[EXERCISE REQUIREMENTS]
A - Copy the tidyverse workshop text, starting with "As always, before" and going on through "the links below.", and swap "Winter Olympics" for "Winter Games" each time it shows up.
B - According to the tidyverse workshop text, what website was the Winter Olympics data first downloaded from?

Introduction

This is the second in a two-part series of Tidyverse workshops. In the last one, which you can see here, we looked at three main topics:

  • Getting data in and out of R

  • Tidying columns (including reordering, renaming, adding, removing, and modifying)

  • Filtering

These are very important things you should be relatively comfortable with, regardless of what you use R for. They’re also relatively easy topics for you to grasp because, for the most part, you probably know how to do them just as well in Excel. In fact, you might be wondering why bother learning R and tidyverse functions when they can just do what Excel does…

Today’s workshop covers some more advanced topics that are a little more difficult to conceptualize and, crucially, are much more difficult to do in Excel. In fact, I don’t know if Excel can even do some of the stuff that we’ll be learning today—and we’ll be able to do it in just one line of code! The three main topics are merging, summarizing, and reshaping your data. It took me a while to get the hang of them, but boy once you do they sure are some sweet skills to have up your sleeve.

As always, before we get into anything, let’s load the tidyverse package.

library(tidyverse)

Data

While I generally never watch sporting events, for some reason I go crazy during the Olympics and watch way more than I should. Given that the Winter Olympics just ended, I thought we could take a look at data from previous Winter Olympics. Today we’ll work with data from all the Winter Olympics from the first one in 1924 until the second most recent one in Sochi in 2014. This data was originally downloaded from Kaggle.com and then I modified it a little bit to make it appropriate for this workshop.

The data is stored in three separate spreadsheets, which you can download directly from my website using the links below.

[DATASET ENTRIES]
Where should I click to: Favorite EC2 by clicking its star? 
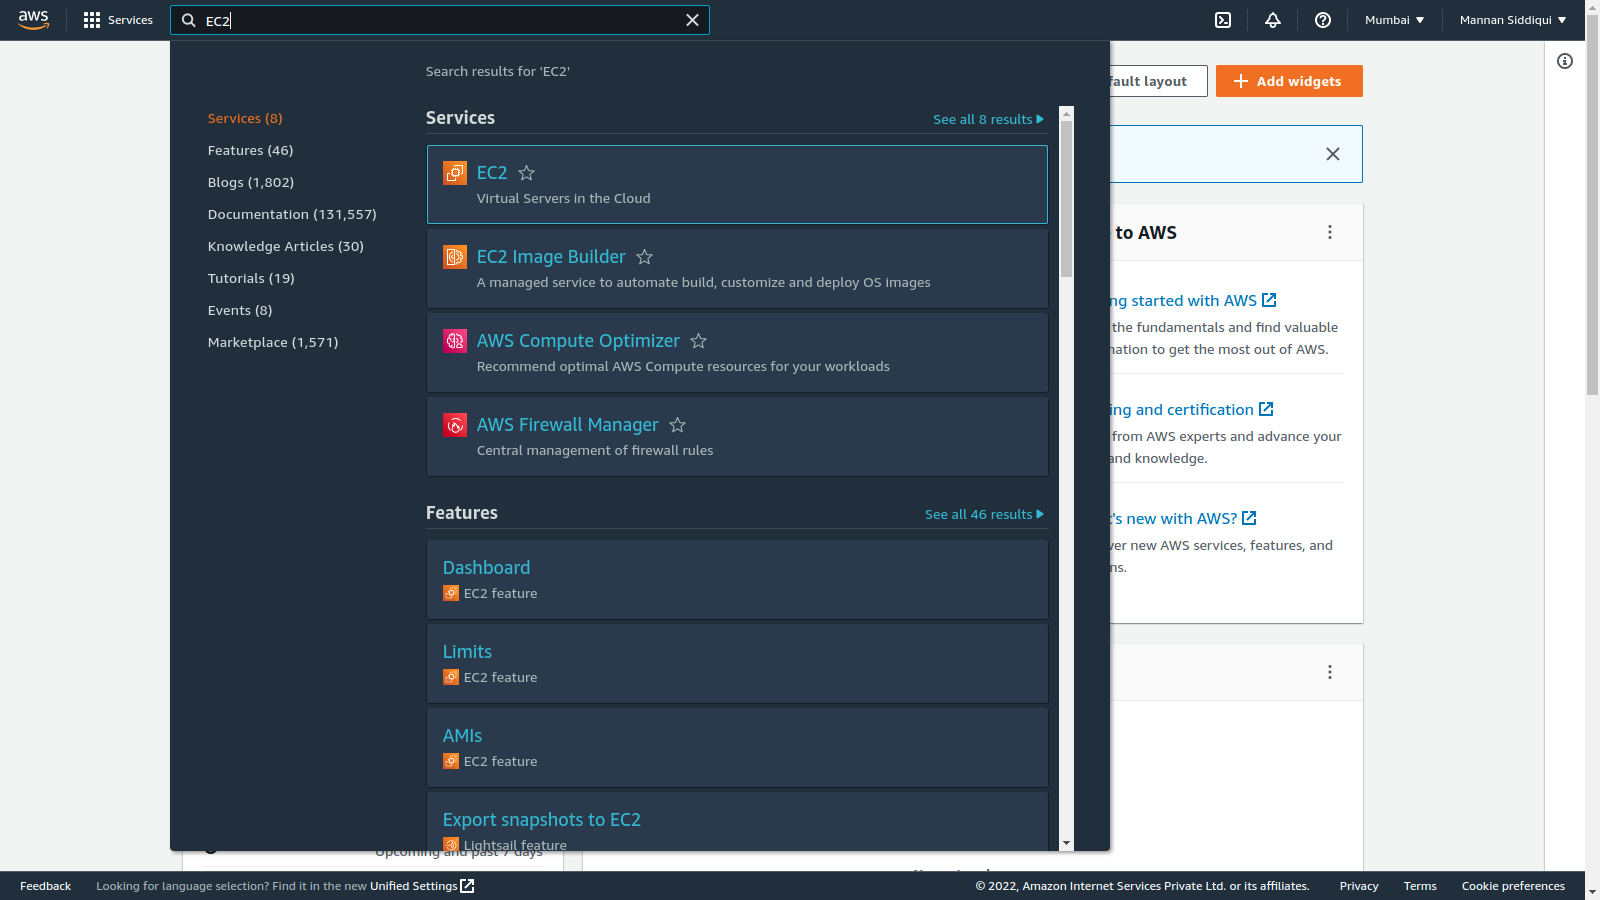pyautogui.click(x=526, y=173)

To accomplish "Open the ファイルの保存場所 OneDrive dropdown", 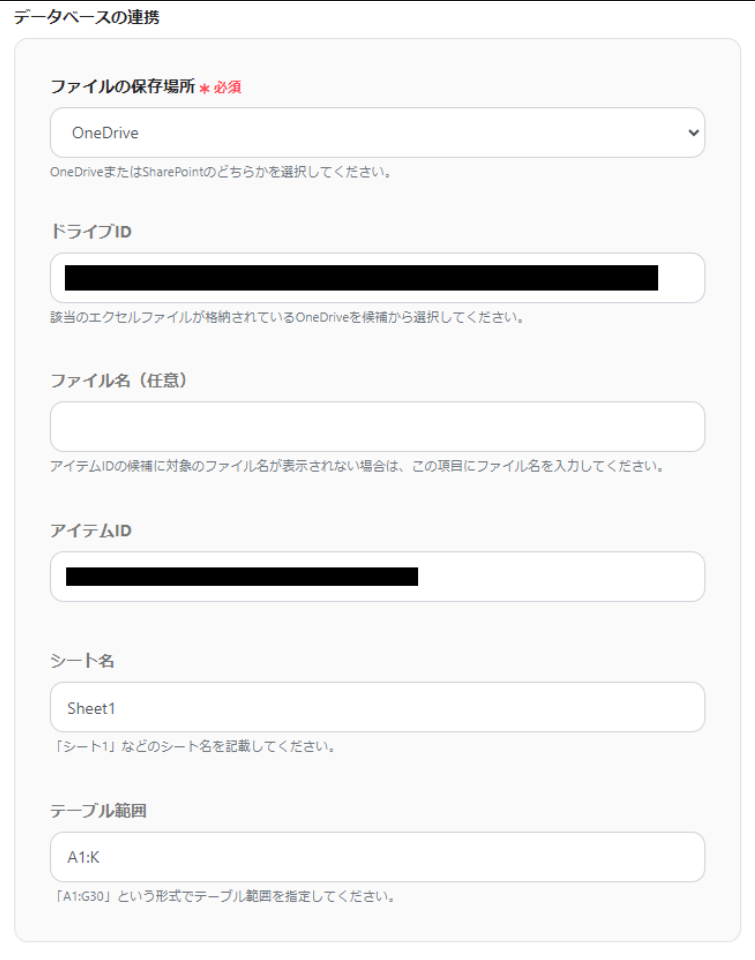I will point(377,133).
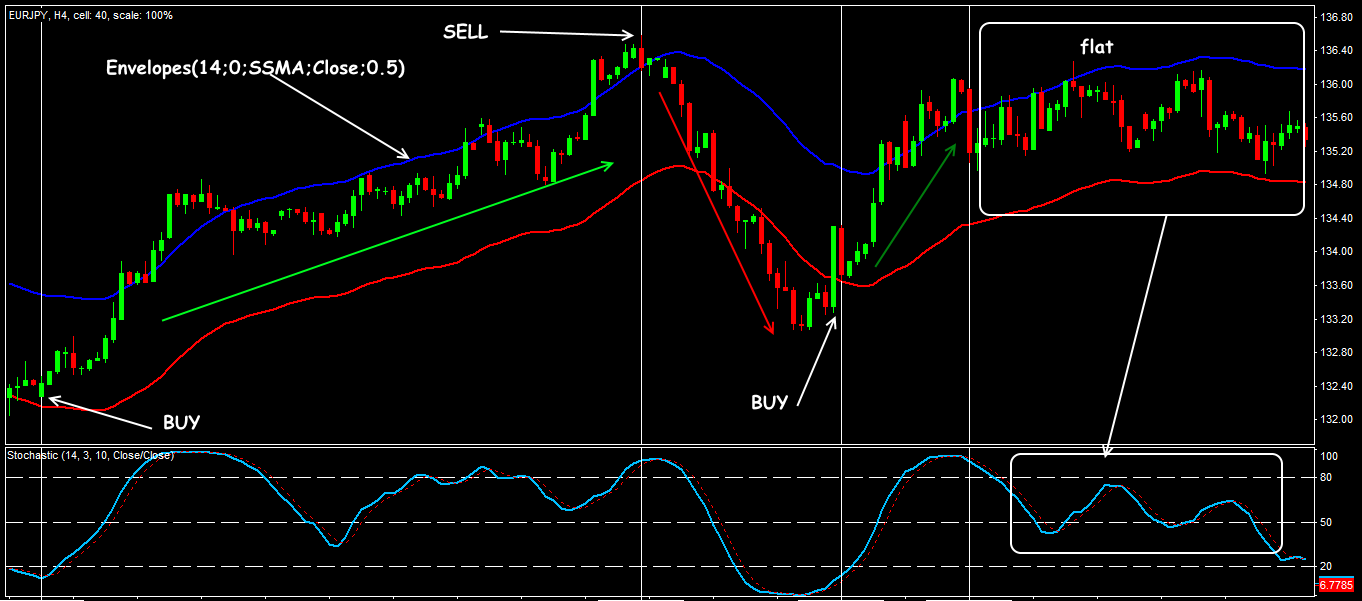Select the 20 level on the stochastic scale
This screenshot has width=1362, height=601.
point(1326,566)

[THE REPLIES]
A -
As always, before we get into anything, let’s load the tidyverse package.

library(tidyverse)

Data

While I generally never watch sporting events, for some reason I go crazy during the Olympics and watch way more than I should. Given that the Winter Games just ended, I thought we could take a look at data from previous Winter Games. Today we’ll work with data from all the Winter Games from the first one in 1924 until the second most recent one in Sochi in 2014. This data was originally downloaded from Kaggle.com and then I modified it a little bit to make it appropriate for this workshop.

The data is stored in three separate spreadsheets, which you can download directly from my website using the links below.

B - Kaggle.com